#### TEXT PROVIDED

Folk tale
- Name: The Thirteenth Son of the King of Erin
- Aarne–Thompson grouping: ATU 300 (The Dragon-Slayer)
- Country: Ireland
- Published in: Myths and Folk-lore of Ireland

= The Thirteenth Son of the King of Erin =

Irish fairy tale

"The Thirteenth Son of the King of Erin" is an Irish fairy tale collected by Jeremiah Curtin in Myths and Folk-lore of Ireland.

==Synopsis==
A king had thirteen sons. One day, he saw a swan driving away one of its thirteen cygnets, and a seer explained that any man or beast with thirteen young should drive one away, to fall under Heaven's will. The king could not bear to choose one of his sons. The seer said he should shut the door on the last son to return that night. This was the oldest named Seán Ruadh. He asked his father for an outfit for the road and the king gave him it and a black horse that could run faster than the wind.

One day, he put on some poor clothing and was hired by a king to herd his cows. The king also told him that an urfeist, a sea serpent, demanded a king's daughter every seven years, and this year the lot had fallen on his own daughter. Many king's sons said they would save her, but her father did not believe them. The sea serpent would appear one day, he did not know when.

Three giants lived near the king's lands. Seán Ruadh pastured the cows on their lands, and fought with them, one per day. They promised their swords of light and horses if he would spare them, but he killed them, and their housekeepers, glad to be freed, showed him all their treasures. Each day, the cows gave more milk than they ever had before.

########
#### GIVEN INFORMATION

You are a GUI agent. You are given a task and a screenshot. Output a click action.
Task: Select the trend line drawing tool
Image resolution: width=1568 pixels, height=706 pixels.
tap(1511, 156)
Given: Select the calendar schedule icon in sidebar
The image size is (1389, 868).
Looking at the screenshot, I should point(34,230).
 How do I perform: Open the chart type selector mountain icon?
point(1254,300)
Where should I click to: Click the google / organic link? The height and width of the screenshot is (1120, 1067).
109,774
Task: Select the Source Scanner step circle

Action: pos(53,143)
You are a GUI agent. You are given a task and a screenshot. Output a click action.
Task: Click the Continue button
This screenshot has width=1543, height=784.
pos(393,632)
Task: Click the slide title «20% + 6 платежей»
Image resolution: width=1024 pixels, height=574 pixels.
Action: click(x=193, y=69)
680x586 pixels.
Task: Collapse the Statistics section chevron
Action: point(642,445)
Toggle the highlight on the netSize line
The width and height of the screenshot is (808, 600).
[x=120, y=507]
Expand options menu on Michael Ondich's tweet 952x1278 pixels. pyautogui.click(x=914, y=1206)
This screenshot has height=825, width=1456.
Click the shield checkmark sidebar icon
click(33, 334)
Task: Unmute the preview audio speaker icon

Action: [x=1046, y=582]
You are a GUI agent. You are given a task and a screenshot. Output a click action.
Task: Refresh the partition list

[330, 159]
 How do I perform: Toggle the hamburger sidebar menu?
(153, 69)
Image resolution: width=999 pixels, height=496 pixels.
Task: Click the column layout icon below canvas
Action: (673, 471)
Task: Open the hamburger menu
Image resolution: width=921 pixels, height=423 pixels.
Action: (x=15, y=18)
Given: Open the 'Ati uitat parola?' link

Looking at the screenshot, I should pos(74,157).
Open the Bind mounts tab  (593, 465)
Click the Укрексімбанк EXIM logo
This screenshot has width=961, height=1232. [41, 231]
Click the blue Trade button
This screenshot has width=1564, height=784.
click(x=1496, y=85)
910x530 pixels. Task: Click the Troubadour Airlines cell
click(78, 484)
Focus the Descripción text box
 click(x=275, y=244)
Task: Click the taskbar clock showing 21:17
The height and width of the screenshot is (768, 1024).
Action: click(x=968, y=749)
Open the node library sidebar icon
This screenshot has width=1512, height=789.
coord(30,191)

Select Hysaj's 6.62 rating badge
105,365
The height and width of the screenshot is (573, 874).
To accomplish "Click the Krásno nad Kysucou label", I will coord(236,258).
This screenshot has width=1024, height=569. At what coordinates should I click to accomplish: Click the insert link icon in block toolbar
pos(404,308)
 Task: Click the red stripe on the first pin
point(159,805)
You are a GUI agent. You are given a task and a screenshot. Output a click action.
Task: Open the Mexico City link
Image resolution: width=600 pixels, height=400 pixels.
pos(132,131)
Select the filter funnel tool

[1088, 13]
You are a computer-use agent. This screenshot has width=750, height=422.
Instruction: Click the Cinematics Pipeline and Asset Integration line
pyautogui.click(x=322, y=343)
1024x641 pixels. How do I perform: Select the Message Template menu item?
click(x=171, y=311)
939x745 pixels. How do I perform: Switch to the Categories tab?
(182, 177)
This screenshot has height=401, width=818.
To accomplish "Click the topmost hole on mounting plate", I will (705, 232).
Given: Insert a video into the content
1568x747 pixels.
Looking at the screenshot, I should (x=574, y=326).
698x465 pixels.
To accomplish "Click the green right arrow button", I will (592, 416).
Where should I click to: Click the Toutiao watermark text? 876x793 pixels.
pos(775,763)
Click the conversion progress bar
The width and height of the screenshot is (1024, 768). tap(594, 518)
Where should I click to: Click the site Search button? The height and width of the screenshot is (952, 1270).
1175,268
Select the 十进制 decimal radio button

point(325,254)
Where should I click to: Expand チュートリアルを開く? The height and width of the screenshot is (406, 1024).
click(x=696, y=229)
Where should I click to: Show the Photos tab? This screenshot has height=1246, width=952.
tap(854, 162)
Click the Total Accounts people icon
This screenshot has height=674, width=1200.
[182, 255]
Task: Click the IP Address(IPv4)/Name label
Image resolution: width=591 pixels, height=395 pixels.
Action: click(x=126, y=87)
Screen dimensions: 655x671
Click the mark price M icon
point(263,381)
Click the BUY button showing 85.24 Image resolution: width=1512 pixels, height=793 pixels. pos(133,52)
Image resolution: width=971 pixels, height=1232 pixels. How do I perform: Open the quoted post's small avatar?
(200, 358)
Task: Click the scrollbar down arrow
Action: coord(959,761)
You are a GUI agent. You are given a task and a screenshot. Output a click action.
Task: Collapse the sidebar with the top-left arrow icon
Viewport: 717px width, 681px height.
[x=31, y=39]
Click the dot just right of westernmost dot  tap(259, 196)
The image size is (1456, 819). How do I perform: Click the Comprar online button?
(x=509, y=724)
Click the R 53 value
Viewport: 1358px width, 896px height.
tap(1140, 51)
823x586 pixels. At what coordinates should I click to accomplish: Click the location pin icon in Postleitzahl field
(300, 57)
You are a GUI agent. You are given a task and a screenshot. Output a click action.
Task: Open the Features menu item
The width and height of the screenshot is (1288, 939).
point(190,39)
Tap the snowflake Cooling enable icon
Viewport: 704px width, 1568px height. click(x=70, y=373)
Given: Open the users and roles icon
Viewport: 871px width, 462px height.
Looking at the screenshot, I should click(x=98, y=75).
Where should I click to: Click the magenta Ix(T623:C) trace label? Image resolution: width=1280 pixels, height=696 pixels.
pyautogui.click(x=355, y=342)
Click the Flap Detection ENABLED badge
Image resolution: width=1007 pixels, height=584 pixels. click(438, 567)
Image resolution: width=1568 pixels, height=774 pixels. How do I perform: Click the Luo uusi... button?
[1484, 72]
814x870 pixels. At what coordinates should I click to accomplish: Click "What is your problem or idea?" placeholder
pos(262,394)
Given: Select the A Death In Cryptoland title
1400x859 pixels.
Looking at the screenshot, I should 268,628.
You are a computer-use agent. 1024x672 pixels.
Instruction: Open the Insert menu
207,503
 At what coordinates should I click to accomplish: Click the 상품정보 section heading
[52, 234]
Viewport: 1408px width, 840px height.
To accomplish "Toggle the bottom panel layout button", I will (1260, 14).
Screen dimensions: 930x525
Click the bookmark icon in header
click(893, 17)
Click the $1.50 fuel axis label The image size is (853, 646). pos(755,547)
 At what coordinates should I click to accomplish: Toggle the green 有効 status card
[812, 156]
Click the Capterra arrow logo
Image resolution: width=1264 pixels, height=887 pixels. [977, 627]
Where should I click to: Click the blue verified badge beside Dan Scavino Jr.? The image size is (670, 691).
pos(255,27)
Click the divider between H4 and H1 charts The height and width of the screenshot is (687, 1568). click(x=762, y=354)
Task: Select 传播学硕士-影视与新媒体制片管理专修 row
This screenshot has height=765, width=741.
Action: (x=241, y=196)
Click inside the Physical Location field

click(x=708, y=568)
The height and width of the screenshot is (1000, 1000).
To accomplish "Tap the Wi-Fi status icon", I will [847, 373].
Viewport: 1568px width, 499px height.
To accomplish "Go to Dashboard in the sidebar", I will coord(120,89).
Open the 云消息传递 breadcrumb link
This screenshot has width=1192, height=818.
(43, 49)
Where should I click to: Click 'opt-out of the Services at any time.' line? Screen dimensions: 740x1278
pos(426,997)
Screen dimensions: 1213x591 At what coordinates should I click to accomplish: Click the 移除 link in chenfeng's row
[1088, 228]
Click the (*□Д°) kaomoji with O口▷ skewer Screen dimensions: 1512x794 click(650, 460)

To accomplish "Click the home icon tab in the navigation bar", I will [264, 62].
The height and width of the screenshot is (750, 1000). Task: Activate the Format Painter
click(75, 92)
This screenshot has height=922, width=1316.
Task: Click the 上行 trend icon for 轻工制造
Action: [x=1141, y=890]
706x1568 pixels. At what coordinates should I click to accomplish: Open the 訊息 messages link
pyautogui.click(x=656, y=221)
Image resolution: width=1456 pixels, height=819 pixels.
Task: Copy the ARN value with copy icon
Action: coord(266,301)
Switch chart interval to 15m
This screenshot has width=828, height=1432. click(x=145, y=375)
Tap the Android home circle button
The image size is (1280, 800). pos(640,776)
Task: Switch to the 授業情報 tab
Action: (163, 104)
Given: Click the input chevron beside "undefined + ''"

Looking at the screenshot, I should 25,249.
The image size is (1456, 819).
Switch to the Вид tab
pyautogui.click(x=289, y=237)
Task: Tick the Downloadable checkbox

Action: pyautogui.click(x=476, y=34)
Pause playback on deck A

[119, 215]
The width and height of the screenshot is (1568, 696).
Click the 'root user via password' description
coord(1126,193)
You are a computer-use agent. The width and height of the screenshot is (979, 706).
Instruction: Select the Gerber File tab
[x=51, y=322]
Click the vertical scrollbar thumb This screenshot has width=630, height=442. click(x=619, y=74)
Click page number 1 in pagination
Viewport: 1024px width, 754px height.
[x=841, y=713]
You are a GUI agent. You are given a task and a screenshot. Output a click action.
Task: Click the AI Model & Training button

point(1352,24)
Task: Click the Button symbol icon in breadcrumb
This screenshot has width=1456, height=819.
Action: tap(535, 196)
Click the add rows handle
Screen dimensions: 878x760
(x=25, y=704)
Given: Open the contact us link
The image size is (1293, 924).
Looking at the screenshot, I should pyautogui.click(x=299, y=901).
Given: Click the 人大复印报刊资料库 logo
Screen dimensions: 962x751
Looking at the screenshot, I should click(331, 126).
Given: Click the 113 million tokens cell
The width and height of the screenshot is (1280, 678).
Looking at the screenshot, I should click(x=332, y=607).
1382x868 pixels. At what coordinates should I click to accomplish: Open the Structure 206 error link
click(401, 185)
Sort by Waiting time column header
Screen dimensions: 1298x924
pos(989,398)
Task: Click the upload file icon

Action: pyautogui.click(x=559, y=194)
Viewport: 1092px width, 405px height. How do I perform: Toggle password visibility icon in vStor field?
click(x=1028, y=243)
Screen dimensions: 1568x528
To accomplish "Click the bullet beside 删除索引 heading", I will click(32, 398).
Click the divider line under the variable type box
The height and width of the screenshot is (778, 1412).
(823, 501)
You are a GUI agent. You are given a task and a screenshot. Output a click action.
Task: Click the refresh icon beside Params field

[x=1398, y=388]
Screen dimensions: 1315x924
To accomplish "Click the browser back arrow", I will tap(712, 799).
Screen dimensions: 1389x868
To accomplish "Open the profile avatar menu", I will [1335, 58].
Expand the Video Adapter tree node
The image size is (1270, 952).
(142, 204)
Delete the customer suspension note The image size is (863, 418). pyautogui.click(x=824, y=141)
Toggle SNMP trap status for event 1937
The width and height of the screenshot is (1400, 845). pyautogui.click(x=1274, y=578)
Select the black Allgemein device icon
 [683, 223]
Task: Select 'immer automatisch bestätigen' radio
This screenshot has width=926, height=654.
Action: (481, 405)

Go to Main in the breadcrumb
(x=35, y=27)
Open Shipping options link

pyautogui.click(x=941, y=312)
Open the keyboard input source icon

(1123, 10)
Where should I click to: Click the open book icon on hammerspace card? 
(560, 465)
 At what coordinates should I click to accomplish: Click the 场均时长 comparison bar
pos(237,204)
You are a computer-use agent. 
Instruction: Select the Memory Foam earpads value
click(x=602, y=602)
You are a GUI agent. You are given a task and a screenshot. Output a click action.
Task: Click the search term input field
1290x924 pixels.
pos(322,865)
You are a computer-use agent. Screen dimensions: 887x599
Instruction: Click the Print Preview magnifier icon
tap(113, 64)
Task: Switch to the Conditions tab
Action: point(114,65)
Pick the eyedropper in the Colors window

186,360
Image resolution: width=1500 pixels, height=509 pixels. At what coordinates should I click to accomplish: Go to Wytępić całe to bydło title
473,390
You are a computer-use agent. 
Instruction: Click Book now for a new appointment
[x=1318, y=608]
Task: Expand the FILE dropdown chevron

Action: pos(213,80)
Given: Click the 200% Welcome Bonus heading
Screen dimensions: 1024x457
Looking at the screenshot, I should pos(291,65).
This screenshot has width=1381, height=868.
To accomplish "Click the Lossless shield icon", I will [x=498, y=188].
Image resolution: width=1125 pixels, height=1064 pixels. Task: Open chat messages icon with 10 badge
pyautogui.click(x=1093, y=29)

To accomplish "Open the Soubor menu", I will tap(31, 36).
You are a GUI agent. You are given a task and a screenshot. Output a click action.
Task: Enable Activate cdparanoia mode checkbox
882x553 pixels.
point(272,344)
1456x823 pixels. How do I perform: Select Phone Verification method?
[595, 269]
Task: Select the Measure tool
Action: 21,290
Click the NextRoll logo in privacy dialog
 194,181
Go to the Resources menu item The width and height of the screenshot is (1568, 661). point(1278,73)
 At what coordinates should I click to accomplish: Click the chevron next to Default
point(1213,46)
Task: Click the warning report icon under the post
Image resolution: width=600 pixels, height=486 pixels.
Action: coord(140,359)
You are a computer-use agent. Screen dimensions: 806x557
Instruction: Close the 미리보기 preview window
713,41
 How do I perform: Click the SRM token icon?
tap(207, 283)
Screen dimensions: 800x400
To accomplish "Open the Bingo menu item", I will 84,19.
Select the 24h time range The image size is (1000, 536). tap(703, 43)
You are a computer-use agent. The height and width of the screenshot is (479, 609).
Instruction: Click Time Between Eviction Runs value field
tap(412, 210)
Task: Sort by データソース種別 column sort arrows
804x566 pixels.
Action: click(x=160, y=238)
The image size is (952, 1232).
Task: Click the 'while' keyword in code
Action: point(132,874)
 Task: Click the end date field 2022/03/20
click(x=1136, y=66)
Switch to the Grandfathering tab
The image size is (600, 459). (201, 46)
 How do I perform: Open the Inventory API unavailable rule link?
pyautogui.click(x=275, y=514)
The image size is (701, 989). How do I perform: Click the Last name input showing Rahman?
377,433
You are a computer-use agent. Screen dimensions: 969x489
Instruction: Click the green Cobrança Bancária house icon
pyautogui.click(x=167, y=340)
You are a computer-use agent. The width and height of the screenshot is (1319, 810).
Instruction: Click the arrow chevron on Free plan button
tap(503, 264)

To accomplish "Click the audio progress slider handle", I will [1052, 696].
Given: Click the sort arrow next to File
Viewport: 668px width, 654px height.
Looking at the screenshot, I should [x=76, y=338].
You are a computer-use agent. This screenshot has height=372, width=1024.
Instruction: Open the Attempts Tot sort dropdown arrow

########

REQUIRED TASKS
(a) Copy the rows from the first one through the row that contains "click(x=1496, y=85)", substituting "computer-use agent" for "GUI agent" and leaving everything else unchanged.
(b) Extend the folk tale of the thirteenth son of the King of Erin, picking up after its last sentence.
The folk tale and the rows come from unrelated sources.

RESPONSES IN ORDER
(a)
You are a computer-use agent. You are given a task and a screenshot. Output a click action.
Task: Select the trend line drawing tool
Image resolution: width=1568 pixels, height=706 pixels.
tap(1511, 156)
Given: Select the calendar schedule icon in sidebar
The image size is (1389, 868).
Looking at the screenshot, I should point(34,230).
 How do I perform: Open the chart type selector mountain icon?
point(1254,300)
Where should I click to: Click the google / organic link? The height and width of the screenshot is (1120, 1067).
109,774
Task: Select the Source Scanner step circle

Action: pos(53,143)
You are a computer-use agent. You are given a task and a screenshot. Output a click action.
Task: Click the Continue button
This screenshot has width=1543, height=784.
pos(393,632)
Task: Click the slide title «20% + 6 платежей»
Image resolution: width=1024 pixels, height=574 pixels.
Action: click(x=193, y=69)
680x586 pixels.
Task: Collapse the Statistics section chevron
Action: point(642,445)
Toggle the highlight on the netSize line
The width and height of the screenshot is (808, 600).
[x=120, y=507]
Expand options menu on Michael Ondich's tweet 952x1278 pixels. pyautogui.click(x=914, y=1206)
This screenshot has height=825, width=1456.
Click the shield checkmark sidebar icon
click(33, 334)
Task: Unmute the preview audio speaker icon

Action: [x=1046, y=582]
You are a computer-use agent. You are given a task and a screenshot. Output a click action.
Task: Refresh the partition list

[330, 159]
 How do I perform: Toggle the hamburger sidebar menu?
(153, 69)
Image resolution: width=999 pixels, height=496 pixels.
Task: Click the column layout icon below canvas
Action: (673, 471)
Task: Open the hamburger menu
Image resolution: width=921 pixels, height=423 pixels.
Action: (x=15, y=18)
Given: Open the 'Ati uitat parola?' link

Looking at the screenshot, I should pos(74,157).
Open the Bind mounts tab  (593, 465)
Click the Укрексімбанк EXIM logo
This screenshot has width=961, height=1232. [41, 231]
Click the blue Trade button
This screenshot has width=1564, height=784.
click(x=1496, y=85)

(b)
On the fourth day, he dressed in the black clothing of the first giant, took its black horse, and went down the shore. The princess awaited urfeist there. Seán Ruadh asked her to take his head in her lap until it arrived; then she should wake him. She took it, took three hairs from his head, and woke him when the urfeist arrived. They fought. Seán Ruadh cut off its head, but it instantly grew back. The sea serpent left, but said it would return.

The next day, he wore the blue clothing of the second giant and rode its brown horse, but when he laid down as before, the princess compared his hair to the three hairs and noted he was the same knight as the first one. He cut urfeist in half, but the halves joined again, and it threatened that no one would save her the third day.

The third day, he wore the many-colored clothing of the third giant, with its blue glass boots, and rode its red horse. When he was dressed the housekeeper told him that no one could fight urfeist that day; the only way to defeat him was to throw the brown apple she gave him down its open mouth. He took it. Again, the princess knew him by the hairs. He threw the brown apple, and urfeist melted away into jelly. The princess grabbed his boots and one came off. He had to leave it with her.

Many men claimed to be the hero, but a seer said they must all try on the boot. Finally, every man had tried it except the cowherd. They sent twenty men for him, but he overpowered them; when they sent another twenty, he overpowered them as well. Finally, the seer told the king to go himself. When the king asked and told him not to mind his work, Seán Ruadh came. The boot fitted on of its own. The princess jumped to his arms. He was told that the men swarming about had claimed to have saved her and he cut off all their heads. Then he married the princess at a great wedding feast and took her with him to the giants' lands.

==Analysis==
This tale is classified in the Aarne-Thompson-Uther Index as tale type ATU 300, "The Dragon-Slayer".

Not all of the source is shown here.